Instructions to follow: Set down again exactly the lines of the listing below that fall between the line holding "Close the 모의전 dialog" and the line holding "Click the JPG", inclusive.

Source material:
┄┄┄┄┄┄┄┄┄┄

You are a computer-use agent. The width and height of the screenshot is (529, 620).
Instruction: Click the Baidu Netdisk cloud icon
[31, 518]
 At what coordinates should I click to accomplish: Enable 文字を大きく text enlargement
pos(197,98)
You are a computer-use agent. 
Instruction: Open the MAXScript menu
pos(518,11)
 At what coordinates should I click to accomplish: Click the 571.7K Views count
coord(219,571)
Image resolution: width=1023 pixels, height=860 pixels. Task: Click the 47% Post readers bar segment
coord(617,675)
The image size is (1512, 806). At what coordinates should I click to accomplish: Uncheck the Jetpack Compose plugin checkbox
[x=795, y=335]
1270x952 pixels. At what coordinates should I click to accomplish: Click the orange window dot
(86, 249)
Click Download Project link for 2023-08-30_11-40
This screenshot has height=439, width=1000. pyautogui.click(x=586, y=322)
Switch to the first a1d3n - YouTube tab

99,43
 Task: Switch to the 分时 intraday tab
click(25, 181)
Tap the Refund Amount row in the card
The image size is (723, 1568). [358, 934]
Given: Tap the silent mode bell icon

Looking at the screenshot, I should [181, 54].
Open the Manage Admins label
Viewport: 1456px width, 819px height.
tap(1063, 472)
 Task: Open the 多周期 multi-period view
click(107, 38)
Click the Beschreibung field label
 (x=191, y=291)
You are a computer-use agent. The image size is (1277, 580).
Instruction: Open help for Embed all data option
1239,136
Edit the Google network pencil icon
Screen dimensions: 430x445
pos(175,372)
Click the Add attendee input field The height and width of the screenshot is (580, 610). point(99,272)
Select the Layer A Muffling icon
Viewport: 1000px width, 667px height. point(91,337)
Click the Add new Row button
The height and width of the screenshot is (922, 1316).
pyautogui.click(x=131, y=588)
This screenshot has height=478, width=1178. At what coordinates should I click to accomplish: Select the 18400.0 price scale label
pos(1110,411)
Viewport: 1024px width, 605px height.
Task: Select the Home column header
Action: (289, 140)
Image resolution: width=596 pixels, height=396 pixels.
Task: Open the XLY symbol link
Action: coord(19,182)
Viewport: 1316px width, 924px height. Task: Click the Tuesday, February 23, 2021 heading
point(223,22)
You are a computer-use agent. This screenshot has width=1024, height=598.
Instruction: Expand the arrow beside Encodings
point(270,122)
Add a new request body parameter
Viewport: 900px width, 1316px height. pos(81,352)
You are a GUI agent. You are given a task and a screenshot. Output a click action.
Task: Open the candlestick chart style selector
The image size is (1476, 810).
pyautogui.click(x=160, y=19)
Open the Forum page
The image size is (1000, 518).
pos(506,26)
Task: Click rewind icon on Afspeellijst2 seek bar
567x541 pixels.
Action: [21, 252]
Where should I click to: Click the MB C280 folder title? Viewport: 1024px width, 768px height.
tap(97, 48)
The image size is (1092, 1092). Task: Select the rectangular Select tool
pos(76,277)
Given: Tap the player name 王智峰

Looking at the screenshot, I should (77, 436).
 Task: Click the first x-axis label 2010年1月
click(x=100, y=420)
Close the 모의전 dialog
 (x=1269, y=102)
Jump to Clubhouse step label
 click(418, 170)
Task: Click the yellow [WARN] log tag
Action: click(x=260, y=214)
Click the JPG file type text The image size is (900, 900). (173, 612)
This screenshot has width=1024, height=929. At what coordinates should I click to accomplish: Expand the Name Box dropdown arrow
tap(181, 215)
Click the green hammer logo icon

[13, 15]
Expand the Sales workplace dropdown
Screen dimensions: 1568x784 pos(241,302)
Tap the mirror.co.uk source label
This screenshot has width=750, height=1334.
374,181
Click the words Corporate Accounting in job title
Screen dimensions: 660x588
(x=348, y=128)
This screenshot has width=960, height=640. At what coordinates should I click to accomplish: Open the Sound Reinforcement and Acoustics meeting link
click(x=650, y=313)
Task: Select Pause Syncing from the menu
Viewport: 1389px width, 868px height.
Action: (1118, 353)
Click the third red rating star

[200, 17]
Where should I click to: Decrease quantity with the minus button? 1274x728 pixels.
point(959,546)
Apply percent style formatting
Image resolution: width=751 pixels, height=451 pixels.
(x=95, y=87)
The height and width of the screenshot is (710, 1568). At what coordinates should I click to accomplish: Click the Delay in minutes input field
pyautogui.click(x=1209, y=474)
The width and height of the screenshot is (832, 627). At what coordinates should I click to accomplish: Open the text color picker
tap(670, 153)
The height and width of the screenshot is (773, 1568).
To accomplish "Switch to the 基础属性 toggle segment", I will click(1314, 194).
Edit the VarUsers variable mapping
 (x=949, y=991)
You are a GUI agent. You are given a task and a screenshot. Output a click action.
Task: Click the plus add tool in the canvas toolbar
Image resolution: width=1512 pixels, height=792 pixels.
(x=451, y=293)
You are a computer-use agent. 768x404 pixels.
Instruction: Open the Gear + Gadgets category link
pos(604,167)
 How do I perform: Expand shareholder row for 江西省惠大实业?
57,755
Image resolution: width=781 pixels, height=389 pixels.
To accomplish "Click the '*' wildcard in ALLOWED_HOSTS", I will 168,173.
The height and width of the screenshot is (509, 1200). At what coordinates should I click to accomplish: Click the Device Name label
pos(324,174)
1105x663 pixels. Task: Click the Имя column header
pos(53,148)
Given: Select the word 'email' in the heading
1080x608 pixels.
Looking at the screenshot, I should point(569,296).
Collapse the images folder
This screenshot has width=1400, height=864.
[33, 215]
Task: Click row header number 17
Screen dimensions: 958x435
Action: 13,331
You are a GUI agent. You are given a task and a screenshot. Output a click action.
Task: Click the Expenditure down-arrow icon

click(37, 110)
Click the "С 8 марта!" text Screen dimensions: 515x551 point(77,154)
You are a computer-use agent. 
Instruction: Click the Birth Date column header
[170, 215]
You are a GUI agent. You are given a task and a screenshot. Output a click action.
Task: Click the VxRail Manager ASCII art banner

┄┄┄┄┄┄┄┄┄┄

Solution to this exercise:
Close the 모의전 dialog
 (x=1269, y=102)
Jump to Clubhouse step label
 click(418, 170)
Task: Click the yellow [WARN] log tag
Action: click(x=260, y=214)
Click the JPG file type text The image size is (900, 900). (173, 612)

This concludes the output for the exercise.